In Becoming “Librarian 2.0”, Helen Partridge et al mention that an increasing number of positions in libraries are becoming more and more technologized. As technology is always changing, there is a professional call for librarians to be “nimble” and on their feet in regards to acquiring technological competencies. In other words, to be a 21st century librarian, one must be willing and ready to adapt to change. This requirement forces the LIS professional into a very self-reflexive mode. In past ages, jobs would require a circumscribed set of skills, or a finite amount of knowledge for workforce readiness. But Librarianship is a field in flux, and LIS professionals are constantly reevaluating what they know, and if that knowledge is still relevant. Almost on a daily basis. With the fast pace of technology, it seems that what the LIS professional knows is never good enough, and that a constant reinvention of their professional identity is imperative for success. Indeed, we must be in a state of becoming, willing to trade our old competencies for new ones. In a way, this is very disruptive to the development of a secure sense of self. I am reminded of a quote from the pessimistic philosopher Emil Cioran: “Man starts over again everyday, in spite of all he knows, against all he knows” (A Short History of Decay). Still, this requirement to change is not all bad. For example, technology has reduced the barriers to service that existed between librarians and users. A “social web” has now emerged which facilitates a more participatory culture (Partridge et al, 316).

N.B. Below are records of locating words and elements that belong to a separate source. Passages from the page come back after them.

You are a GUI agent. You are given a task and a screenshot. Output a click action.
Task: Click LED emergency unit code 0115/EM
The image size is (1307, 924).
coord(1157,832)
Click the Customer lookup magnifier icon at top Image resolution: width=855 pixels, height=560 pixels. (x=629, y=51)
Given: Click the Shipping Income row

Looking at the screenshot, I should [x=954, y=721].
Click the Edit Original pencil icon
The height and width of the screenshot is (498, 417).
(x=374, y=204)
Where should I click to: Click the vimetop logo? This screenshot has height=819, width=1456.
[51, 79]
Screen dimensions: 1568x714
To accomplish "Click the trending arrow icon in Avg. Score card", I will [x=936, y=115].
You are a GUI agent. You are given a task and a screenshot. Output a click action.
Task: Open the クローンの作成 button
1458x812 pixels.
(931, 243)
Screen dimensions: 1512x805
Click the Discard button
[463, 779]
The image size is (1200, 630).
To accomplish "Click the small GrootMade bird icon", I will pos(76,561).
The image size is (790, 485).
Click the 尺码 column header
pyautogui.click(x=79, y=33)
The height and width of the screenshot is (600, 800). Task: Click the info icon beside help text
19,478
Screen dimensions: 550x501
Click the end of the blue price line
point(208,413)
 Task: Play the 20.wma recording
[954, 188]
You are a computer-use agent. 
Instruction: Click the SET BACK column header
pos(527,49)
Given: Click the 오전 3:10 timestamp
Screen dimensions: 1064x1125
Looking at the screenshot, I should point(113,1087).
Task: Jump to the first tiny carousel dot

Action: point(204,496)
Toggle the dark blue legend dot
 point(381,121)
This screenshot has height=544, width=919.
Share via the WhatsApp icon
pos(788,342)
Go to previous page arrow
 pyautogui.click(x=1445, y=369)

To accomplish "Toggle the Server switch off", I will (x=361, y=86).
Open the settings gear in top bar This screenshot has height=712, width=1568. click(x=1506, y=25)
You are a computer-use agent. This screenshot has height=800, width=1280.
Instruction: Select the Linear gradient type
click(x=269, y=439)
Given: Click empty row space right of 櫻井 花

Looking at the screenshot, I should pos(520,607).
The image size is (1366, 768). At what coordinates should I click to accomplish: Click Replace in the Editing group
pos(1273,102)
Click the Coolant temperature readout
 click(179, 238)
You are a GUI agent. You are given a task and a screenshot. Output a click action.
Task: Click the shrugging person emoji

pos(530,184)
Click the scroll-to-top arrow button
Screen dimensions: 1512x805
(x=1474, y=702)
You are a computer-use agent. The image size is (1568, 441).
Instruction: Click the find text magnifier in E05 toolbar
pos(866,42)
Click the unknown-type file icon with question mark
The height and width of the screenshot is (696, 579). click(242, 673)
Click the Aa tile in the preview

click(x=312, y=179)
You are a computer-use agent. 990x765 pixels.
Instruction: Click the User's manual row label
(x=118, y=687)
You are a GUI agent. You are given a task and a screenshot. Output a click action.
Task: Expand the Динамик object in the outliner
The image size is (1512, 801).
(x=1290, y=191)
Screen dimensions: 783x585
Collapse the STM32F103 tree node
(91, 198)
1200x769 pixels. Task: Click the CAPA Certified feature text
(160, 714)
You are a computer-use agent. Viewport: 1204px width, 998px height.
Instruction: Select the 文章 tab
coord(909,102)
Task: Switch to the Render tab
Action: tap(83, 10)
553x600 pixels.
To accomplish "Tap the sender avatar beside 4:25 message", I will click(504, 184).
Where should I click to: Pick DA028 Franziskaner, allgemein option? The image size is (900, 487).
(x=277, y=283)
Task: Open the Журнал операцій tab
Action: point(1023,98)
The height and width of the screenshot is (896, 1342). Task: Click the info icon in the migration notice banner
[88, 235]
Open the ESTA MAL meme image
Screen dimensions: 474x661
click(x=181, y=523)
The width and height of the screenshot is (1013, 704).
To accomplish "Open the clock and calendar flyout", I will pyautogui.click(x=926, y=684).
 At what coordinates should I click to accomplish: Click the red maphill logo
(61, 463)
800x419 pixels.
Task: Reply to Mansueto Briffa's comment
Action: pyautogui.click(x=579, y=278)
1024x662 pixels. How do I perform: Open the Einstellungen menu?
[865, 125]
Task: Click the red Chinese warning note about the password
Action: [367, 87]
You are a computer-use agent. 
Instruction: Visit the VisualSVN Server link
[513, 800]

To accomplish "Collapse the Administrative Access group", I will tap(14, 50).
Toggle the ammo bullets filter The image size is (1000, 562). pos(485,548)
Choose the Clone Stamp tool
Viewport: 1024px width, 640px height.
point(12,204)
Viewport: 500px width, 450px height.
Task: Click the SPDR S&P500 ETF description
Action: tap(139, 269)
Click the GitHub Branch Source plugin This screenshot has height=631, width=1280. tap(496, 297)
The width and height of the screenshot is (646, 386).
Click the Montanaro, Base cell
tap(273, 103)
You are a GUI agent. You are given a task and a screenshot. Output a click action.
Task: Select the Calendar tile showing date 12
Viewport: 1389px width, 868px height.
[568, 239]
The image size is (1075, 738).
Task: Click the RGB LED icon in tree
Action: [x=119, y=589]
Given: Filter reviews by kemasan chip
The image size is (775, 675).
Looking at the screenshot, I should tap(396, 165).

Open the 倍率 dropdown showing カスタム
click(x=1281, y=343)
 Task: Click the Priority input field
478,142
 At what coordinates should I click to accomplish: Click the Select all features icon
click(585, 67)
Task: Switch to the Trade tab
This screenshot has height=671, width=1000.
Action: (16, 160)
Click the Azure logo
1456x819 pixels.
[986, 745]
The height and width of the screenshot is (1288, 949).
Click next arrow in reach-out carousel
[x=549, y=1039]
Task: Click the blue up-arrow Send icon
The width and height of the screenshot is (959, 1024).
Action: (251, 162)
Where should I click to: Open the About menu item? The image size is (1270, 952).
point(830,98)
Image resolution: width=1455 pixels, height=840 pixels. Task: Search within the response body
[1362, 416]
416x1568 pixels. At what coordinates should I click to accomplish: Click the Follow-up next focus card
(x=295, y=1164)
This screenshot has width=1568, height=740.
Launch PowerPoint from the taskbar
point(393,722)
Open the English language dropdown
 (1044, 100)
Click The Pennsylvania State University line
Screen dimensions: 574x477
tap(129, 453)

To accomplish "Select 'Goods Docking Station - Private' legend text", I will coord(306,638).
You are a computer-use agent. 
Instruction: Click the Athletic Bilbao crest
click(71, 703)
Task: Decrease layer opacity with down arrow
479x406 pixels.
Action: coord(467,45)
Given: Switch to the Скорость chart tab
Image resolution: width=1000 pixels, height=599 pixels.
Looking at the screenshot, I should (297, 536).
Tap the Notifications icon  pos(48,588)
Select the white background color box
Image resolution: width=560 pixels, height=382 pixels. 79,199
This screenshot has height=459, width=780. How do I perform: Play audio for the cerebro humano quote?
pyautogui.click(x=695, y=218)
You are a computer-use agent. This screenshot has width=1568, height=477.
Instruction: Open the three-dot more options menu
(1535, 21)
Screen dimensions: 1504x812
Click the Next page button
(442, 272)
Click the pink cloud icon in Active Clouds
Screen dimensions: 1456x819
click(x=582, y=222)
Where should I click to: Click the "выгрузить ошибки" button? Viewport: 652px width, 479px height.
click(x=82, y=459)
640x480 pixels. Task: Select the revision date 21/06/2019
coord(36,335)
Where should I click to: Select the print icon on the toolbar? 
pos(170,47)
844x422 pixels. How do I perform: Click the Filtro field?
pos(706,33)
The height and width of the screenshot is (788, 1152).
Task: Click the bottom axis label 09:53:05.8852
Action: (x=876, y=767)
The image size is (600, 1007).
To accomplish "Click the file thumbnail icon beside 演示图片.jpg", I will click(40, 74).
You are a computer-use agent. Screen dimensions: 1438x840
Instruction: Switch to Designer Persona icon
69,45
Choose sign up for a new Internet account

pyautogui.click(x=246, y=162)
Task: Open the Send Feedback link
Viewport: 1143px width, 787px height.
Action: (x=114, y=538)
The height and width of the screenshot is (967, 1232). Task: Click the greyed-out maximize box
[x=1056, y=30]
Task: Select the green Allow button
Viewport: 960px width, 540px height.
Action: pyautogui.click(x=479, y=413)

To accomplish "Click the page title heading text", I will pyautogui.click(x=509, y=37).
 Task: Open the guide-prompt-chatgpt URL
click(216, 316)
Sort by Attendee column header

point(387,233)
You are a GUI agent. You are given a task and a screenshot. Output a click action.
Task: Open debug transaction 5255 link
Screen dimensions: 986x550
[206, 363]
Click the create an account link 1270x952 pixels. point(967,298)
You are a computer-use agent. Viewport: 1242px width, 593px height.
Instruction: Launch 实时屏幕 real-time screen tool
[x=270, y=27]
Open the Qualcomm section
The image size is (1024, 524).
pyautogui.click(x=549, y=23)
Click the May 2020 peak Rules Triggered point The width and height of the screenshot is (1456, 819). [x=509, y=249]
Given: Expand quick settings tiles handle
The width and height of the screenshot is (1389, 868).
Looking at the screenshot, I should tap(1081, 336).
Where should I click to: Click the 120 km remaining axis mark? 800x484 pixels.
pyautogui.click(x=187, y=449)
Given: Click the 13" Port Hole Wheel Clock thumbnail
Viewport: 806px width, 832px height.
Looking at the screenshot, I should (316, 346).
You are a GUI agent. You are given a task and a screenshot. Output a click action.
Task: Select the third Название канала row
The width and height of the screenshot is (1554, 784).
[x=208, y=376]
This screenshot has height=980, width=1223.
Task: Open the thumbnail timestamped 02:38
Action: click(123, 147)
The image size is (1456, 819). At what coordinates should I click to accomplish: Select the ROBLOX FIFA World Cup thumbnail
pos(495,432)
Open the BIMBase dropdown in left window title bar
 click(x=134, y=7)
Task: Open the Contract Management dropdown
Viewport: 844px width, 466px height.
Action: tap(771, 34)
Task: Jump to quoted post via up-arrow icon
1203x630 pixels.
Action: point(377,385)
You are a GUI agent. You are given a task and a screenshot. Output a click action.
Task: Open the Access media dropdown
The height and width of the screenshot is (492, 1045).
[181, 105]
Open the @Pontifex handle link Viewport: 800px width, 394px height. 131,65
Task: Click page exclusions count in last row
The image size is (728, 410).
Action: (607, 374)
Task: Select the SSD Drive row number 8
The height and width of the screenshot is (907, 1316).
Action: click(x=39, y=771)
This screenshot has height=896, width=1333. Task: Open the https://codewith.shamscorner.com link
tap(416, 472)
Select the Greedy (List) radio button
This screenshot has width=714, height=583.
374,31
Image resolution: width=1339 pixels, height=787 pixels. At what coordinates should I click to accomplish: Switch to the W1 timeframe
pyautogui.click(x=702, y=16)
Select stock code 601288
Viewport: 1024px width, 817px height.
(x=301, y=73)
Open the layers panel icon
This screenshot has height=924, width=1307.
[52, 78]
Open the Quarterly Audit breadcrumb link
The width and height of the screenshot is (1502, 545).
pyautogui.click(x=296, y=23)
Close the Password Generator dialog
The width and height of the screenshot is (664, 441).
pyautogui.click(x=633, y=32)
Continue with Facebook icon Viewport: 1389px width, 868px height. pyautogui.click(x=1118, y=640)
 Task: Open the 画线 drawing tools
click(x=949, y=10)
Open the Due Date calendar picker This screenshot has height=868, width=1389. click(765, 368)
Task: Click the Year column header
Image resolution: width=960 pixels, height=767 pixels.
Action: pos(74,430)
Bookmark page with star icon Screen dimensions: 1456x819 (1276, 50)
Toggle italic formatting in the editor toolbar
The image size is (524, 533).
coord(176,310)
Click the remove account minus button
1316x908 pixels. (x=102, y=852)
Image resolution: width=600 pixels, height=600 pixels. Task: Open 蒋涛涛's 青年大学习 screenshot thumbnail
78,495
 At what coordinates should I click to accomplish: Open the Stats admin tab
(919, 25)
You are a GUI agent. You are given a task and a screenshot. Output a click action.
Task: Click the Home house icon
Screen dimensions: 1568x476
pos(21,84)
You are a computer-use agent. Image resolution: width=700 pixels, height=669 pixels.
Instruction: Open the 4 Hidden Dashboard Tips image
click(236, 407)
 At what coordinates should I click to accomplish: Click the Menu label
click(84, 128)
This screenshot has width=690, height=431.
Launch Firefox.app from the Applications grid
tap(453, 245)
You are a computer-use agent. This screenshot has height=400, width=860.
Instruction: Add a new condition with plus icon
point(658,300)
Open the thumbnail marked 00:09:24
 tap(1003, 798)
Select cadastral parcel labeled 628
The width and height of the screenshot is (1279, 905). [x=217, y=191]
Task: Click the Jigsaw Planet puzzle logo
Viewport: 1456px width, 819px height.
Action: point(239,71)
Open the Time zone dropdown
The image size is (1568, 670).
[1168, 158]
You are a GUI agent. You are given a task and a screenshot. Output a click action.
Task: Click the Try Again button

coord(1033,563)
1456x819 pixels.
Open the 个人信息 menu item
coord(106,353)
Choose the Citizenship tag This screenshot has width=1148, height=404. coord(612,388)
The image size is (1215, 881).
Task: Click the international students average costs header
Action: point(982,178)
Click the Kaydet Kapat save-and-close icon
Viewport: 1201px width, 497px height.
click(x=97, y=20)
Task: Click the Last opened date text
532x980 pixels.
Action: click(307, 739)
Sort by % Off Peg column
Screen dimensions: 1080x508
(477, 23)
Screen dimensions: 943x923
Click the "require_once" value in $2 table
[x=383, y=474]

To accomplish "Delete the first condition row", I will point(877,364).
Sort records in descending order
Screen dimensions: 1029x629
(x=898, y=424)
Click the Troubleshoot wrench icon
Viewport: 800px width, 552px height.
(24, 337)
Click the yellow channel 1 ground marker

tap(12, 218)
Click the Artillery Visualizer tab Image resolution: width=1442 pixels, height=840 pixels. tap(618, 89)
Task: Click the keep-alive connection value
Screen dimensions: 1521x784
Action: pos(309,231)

The Librarian’s 2.0 Manifesto:
One of the wonderful things about this field is that you do not have to be an IT expert to be a successful Web 2.0 librarian, or a “Librarian 2.0” as Partridge et al term it. Indeed, Laura Cohen’s 2006 Manifesto attested to this fact. In her manifesto, there is an emphasis on meeting users and bringing library services to them in new, networked spaces. But there is no need to be a technological guru, as adopters of the Manifesto have focused “more on interpersonal skills and less on technological competencies” (Partridge, 317). At most, the Librarian 2.0 must be able to manipulate and use new media platforms like blogs and social media sites. There are no professional requirements to know how to code or troubleshoot technical problems related to computers, unless these are simple connectivity issues with clientele. Indeed, the technology competencies for librarians only call for “the ability to engage with and use technology to meet client and community needs” (Partridge et al, 318). This is not a very tall order.
Partridge et al attempt to define Librarian 2.0 on their own terms, identifying the skills, knowledge, and personal attributes required. Their focus groups arrived at some thematic conclusions that echo the original Manifesto by Cohen, and the subsequent literature on Library 2.0. The main conclusion from Partridge et al was that, while a fundamental understanding of popular technology is required to be a Librarian 2.0, IT skills are not. Following this consensus, the LIS professional should be expected to stay abreast of Tech trends. Of course, this does not require a computer information degree. It simply requires a readiness to learn.
As for the rest of the requirements, they are pretty boilerplate, I think. The other Librarian 2.0 competencies mentioned by Partridge et al are independent of knowing how to operate technology. These are the liberally-applied skills of Research, Communication, Teamwork, User-Focus, and Business savvy, combined with the right Personal Traits for Librarianship. These last requirements are not reliant on any technological acumen, but are traditional Library school skills which can later be applied to the technological environment. Indeed, the authors even note that their respondents agreed that most of the competencies required to be a successful Librarian 2.0 were not in any way new competencies, or based on greater knowledge of Information Technology. But I disagree with the authors assumption that the Librarian 2.0 is a “guru of the information age,” only because I think the term “guru” connotes a deeper understanding of computer technology. Still, the takeaway is that becoming Librarian 2.0 has “less to do with technology and more about quality transferable skills and interpersonal abilities” (Partridge et al, 332).
Finally, another thing that struck me was that participants in the Partridge et al study noted that the LIS profession was organic, and not artificial or robotic in any automated or “do it yourself” sense. I think this fits well with my interpretation of Frank Webster’s technology argument, of which my opinion was that an information-driven society is more dependent on organic networks (constituents of people) and less on the technology itself.